The action picks up precisely where Fast & Furious 6 left off. That outing’s big bad, Owen Shaw (Luke Evans), is comatose in hospital, and his perma-frowning older brother Deckard (Jason Statham) is out for a hot plate of revenge. After tussling with Hobbs (Dwayne Johnson) at his DSS offices in LA – a normal movie’s entire budget is blown on throwing the pair through plate glass windows – Deckard heads to Tokyo to kill Han (Sung Kang) and return the franchise to a present that leads off from the third chapter, Tokyo Drift (parts 4, 5 and 6 were effectively flashbacks).
Looks like Dom (Diesel) and his ‘family’ (Paul Walker, Michelle Rodriguez, Tyrese Gibson, Ludacris) will be picked off one by one unless they agree to work for shadowy government man Petty (Kurt Russell) to retrieve computer genius Ramsey (Nathalie Emmanuel, who rivals Blackhat’s Chris Hemsworth in the ‘unfeasibly beautiful hacker’ stakes) from the evil clutches of terrorist Jakande (Djimon Hounsou). Why? She’s created a tracking device, God’s Eye, that will… Oh, who cares? All that really matters is that the gang ricochet between Tokyo, the Dominican Republic, Azerbaijan, Abu Dhabi and LA while The Stath, clenched from head to toe, turns up repeatedly like some constipated Terminator.

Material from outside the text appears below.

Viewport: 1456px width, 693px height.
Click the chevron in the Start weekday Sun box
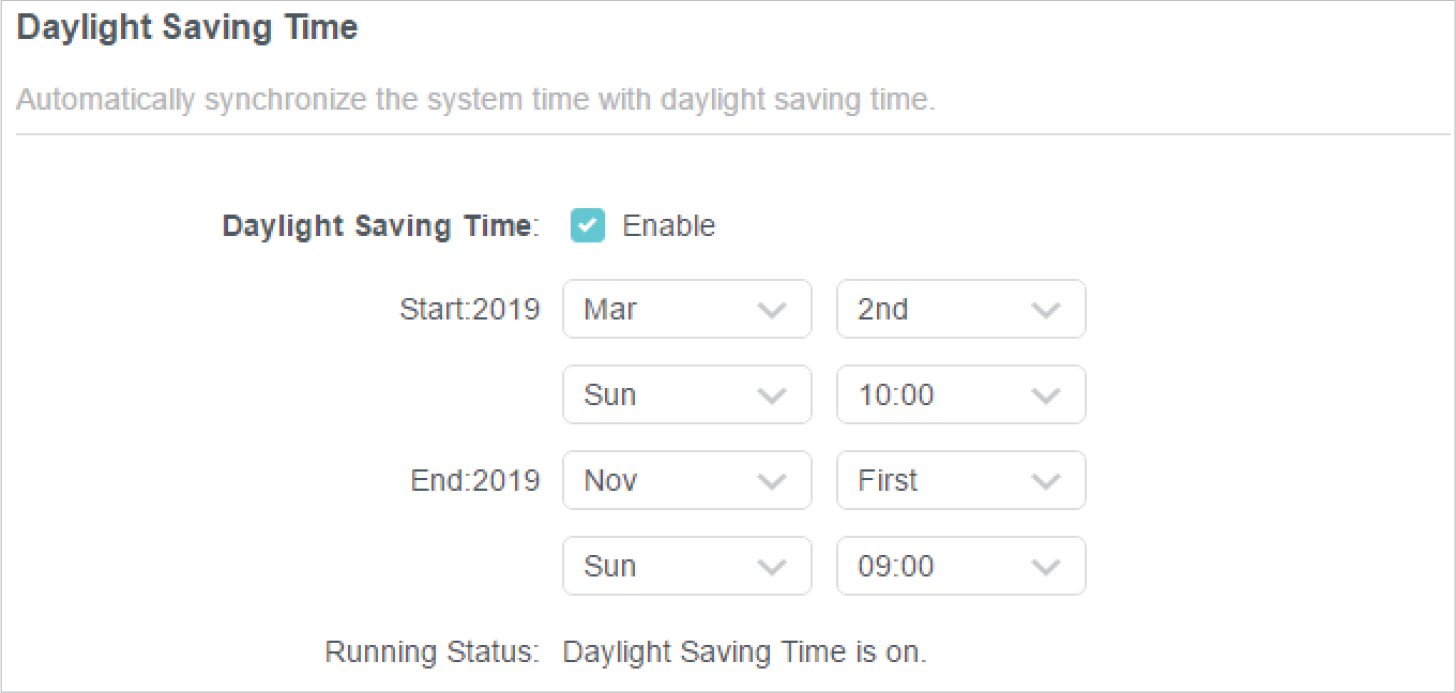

Given the rewrites and schedule juggles necessitated by the production’s shutdown, it’s inevitable that the plot is lumpy and the film ill-balanced – having Hobbs disappear for the entire midsection leaves a Rock-sized hole in the screen. There are other niggles, too. Or rather seismic grumbles – ‘niggles’ is too small a word when discussing a picture where a bunch of muscle cars skydiving out of a plane to thump onto a precarious mountain road for a pedal-to-metal, bullet-torn, 20-minute (!) chase is one of the less outrageous set-pieces.
And so we have Ong-Bak’s Tony Jaa woefully underused as a fists-of-fury henchmen, while the decision to rob his brutality of its beauty with a barrage of cuts is indicative of Wan’s set-piece stylings as a whole. No doubt action-maestro George Miller will bring greater fluency and coherence to the vehicular carnage of Mad Max: Fury Road, but Wan’s up-close-and-personal, down-'n'-dirty methods (let’s call it the ‘messy-flurry’ technique) at least bring immediacy to the CGI-heavy sequences – they feel as raw and dangerous as a post-pub brawl in a piss-reeking alley.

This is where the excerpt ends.